Jawed, I'm not sure where you got that impression, but it looks horribly wrong to me.
As reference, I'll take slide 33 of this presentation:
http://rnc7.loria.fr/oberman_invited.pdf (which is a really nice presentation btw, fwiw, nice overall architecture/algorithms summary.)
Slide 31 is also of some relevance. And if you actually want the original paper, it's all there still:
http://66.102.9.104/search?q=cache:...ction+arith17&hl=en&ct=clnk&cd=1&client=opera
And there's also the original Stuart Oberman paper on enhanced minimax quadratic approximation if the problem is you aren't sure how the algorithm for it works interally. It's basically the same for the multifunction unit, just with some smart sharing.

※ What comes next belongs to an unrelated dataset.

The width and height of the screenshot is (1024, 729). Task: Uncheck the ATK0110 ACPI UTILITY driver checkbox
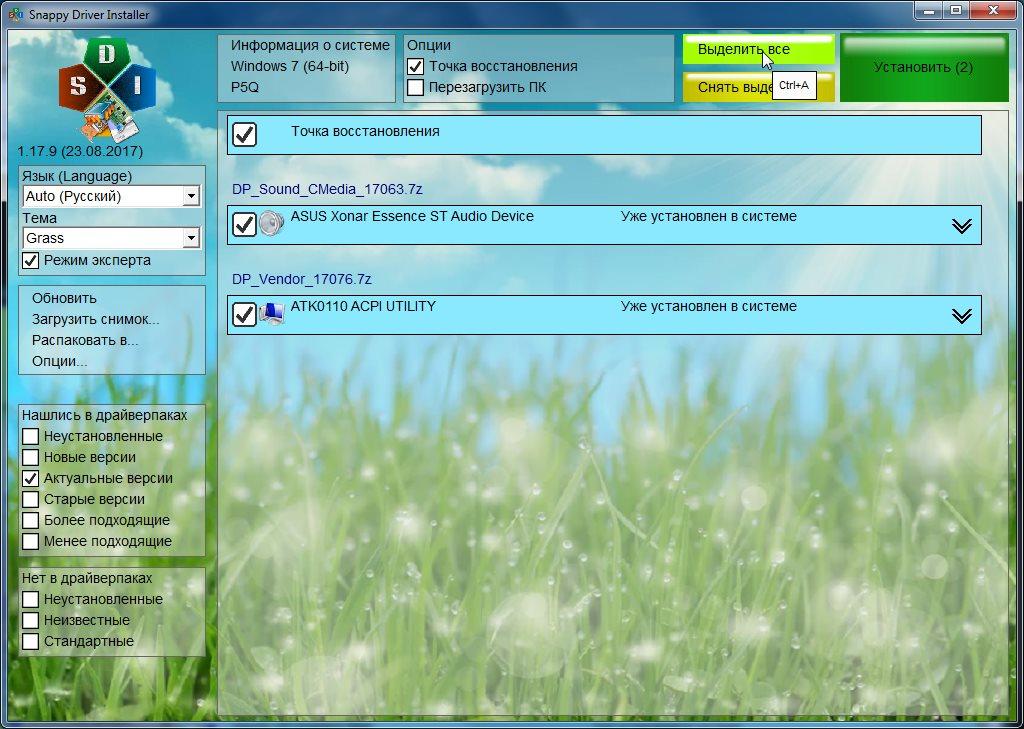[244, 314]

What you don't seem to be realizing is that what you call the "auxiliary" paths are actually (partially) used for SF. But SF needs to do 3 iterations (it's not strictly three iterations; the second iteration is very specific, as well as some other things, which is why the paper calls it "three hybrid passes" - the details are available on page 3 of the paper if you feel like wasting some time...) - so, it makes use of two of the "auxiliary" paths for this. Considering there is at least one other "auxiliary" path available, it's easy to see that the algorithm could be extended to 4 iterations if needed for higher precision in the future, although the only use of that would be GPGPU, imo. None of the papers even allude to that possibility.

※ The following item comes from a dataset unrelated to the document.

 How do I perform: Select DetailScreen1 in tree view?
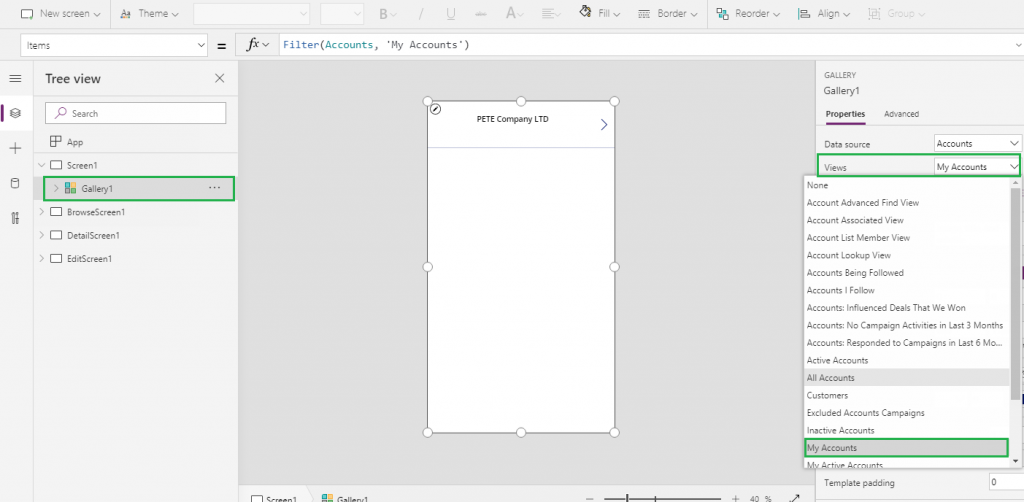coord(93,235)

Rys' diagram, just like mine, assumes 16 units that need 4 clocks for SF and 1 for interpolation, but clearly it's 4 units (or a bigger one, from the scheduler's POV as I said above) that does one pixel quad of interpolation or one SF per clock. At least as far as I can see, of course.
Uttar
P.S.: I'm now 99% sure that the MUL is doing Special Function setup (to put the values in range). The patents clearly hint also at the MUL functionality of the multipurpose ALU being put to use for that. Finally, I think that except for CUDA, it makes sense to only expose the MUL when you're doing SF, as the MUL would be idling 3/4th of the time when it has to setup a sincos etc., since the SF couldn't keep up. It'd be interesting if they could expose it more generally in the future though, especially in the VS - hmm.